Computerworld

Veeam: Enterprises waste over $2m each on data availability failures

“The availability of IT is more important than ever... yet businesses globally are being failed by an IT industry."

Enterprises waste over $2 million each year on data availability failures, with 82 per cent of CIOs admitting they are unable to meet their business’s need for immediate, always-on access to IT services.

According to recent Veeam Software findings, this availability gap has immediate costs as well as lost revenue, damaging productivity, opportunities and data which is irretrievably lost through backups failing to recover.

Results of the Veeam Data Center Availability Report 2014, claim costs will only increase as the global economy requires enterprises to work with partners, customers and stakeholders across time zones, pressuring data centre assets to be always-on no matter the location.

With emerging markets predicted to generate 40 per cent of global growth within the next 15 years, missing global opportunities due to downtime can cause irrevocable damage.

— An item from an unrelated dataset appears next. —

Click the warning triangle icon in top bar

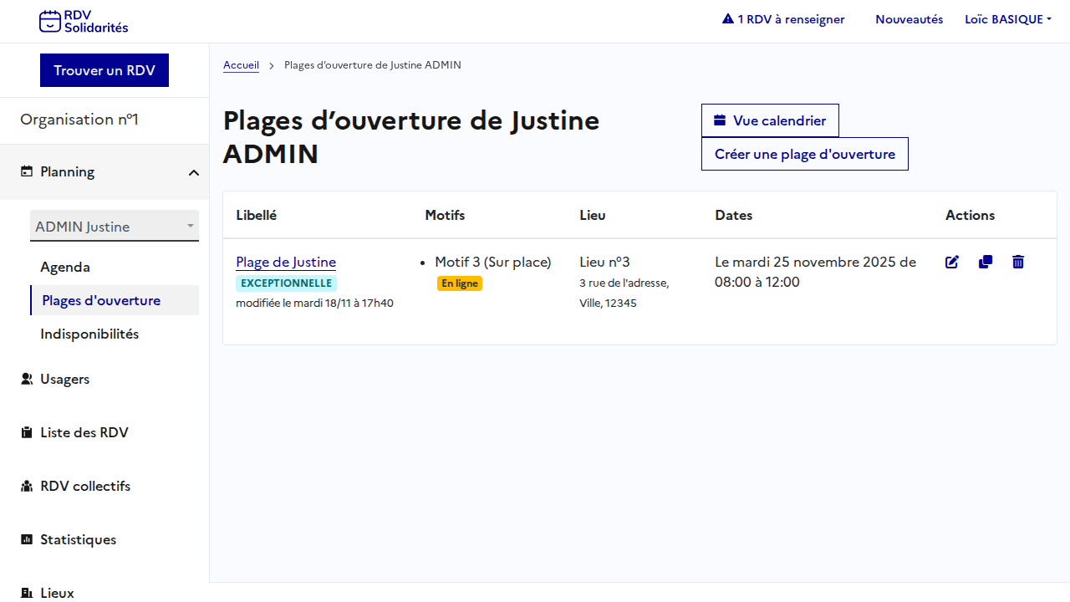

“The availability of IT is more important than ever,” says Ratmir Timashev, CEO, Veeam.

“Yet businesses globally are being failed by an IT industry that has led them to believe they have to accept downtime, and that the Always-On Business is nothing but a fantasy.

“This isn’t acceptable. Organisations can’t afford to lose millions of dollars from IT failures, nor can they continue to gamble with data availability.

“The good news is things are set to change. Organisations just need to throw away what they’ve been told for years about availability and demand better.

“If every organisation does this, then in five years application availability will become a redundant topic as consumers and employees across the planet access what they want, when they want it.”

Timashev believes businesses are already calling for greater availability yet IT departments are missing the recovery time objective (RTO) their businesses demand for mission-critical data by more than an hour and are more than 2.5 hours away from the always-on standards set by modern availability solutions.

Even more troubling for Timashev, organisations are missing the required recovery point objective (RPO); i.e., how often data is backed up, by 1.5 hours, and they are a staggering 4.5 hours away from modern always-on standards.

“Make no mistake, we are already in the era of the Always-On Business,” Timashev adds. “To keep pace, enterprises need entirely new types of solutions that enable 24/7 availability in a way that legacy data protection and backup products could never do.

“This means high-speed, guaranteed recovery of every file, application or virtual server when needed. It means leveraging backup data and environments to test the deployment of new applications, mitigating the risk of failure.

“And it means complete visibility, with proactive monitoring and alerting of issues before they affect operations.

“CIOs clearly recognise this, with 78 percent planning to change their data protection product in the next two years in order to get the availability that they need. As a result, the availability gap will start to become a thing of the past.”